> **Stated exercise**: List every row below that contains the string "screenshot", copying each such row in full. Matching is case-sensitive.

> **Records**:

----

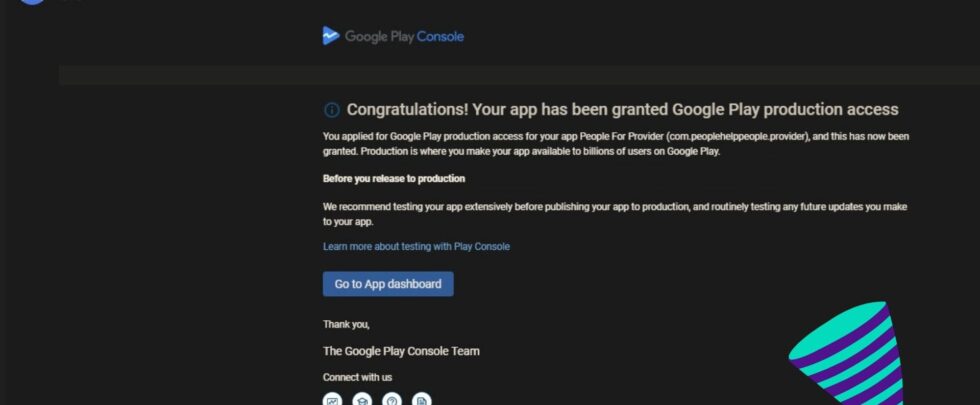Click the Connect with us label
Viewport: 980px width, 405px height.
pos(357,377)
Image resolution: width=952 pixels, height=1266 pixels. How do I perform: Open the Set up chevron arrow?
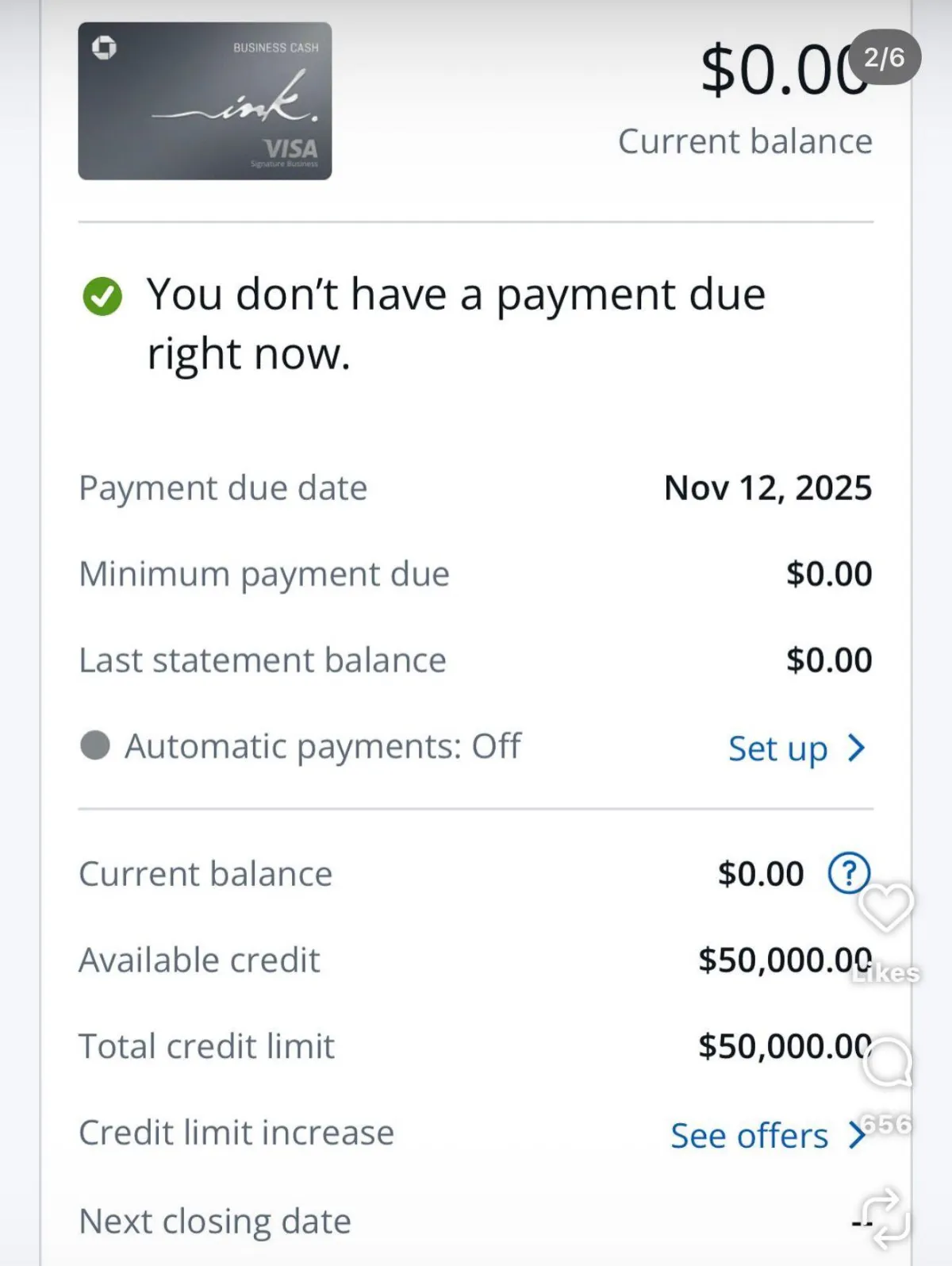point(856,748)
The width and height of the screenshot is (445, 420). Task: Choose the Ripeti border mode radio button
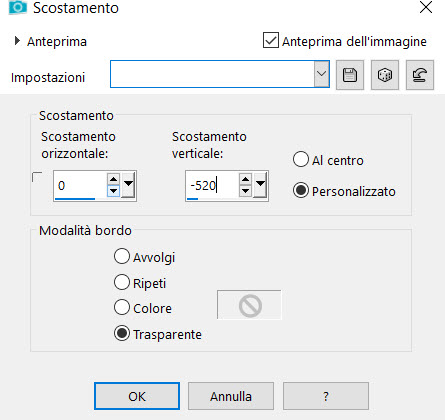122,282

----

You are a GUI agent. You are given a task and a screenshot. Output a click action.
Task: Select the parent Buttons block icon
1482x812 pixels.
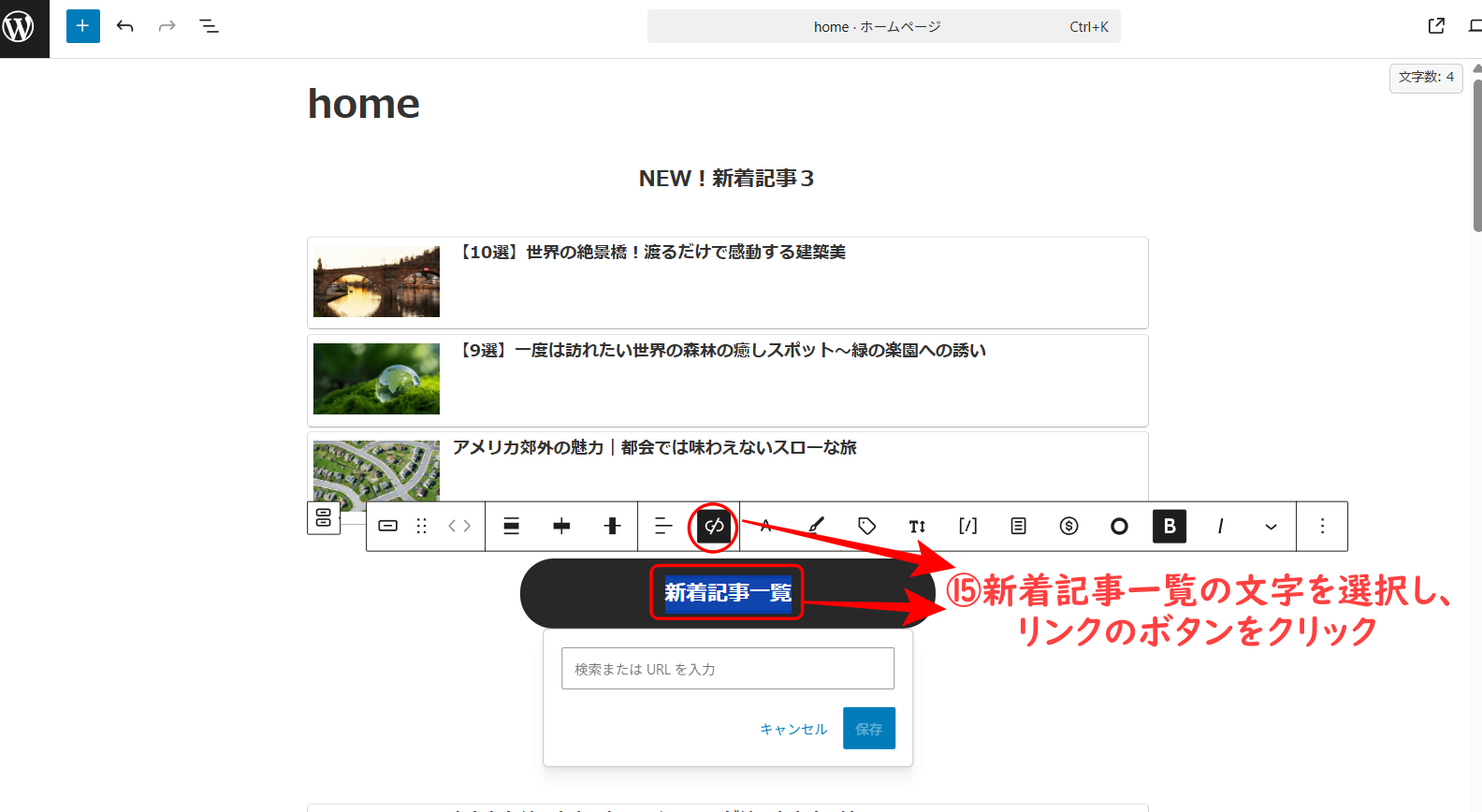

----

> **Task result**:
The width and height of the screenshot is (445, 420). Task: Choose the Ripeti border mode radio button
You are a GUI agent. You are given a task and a screenshot. Output a click action.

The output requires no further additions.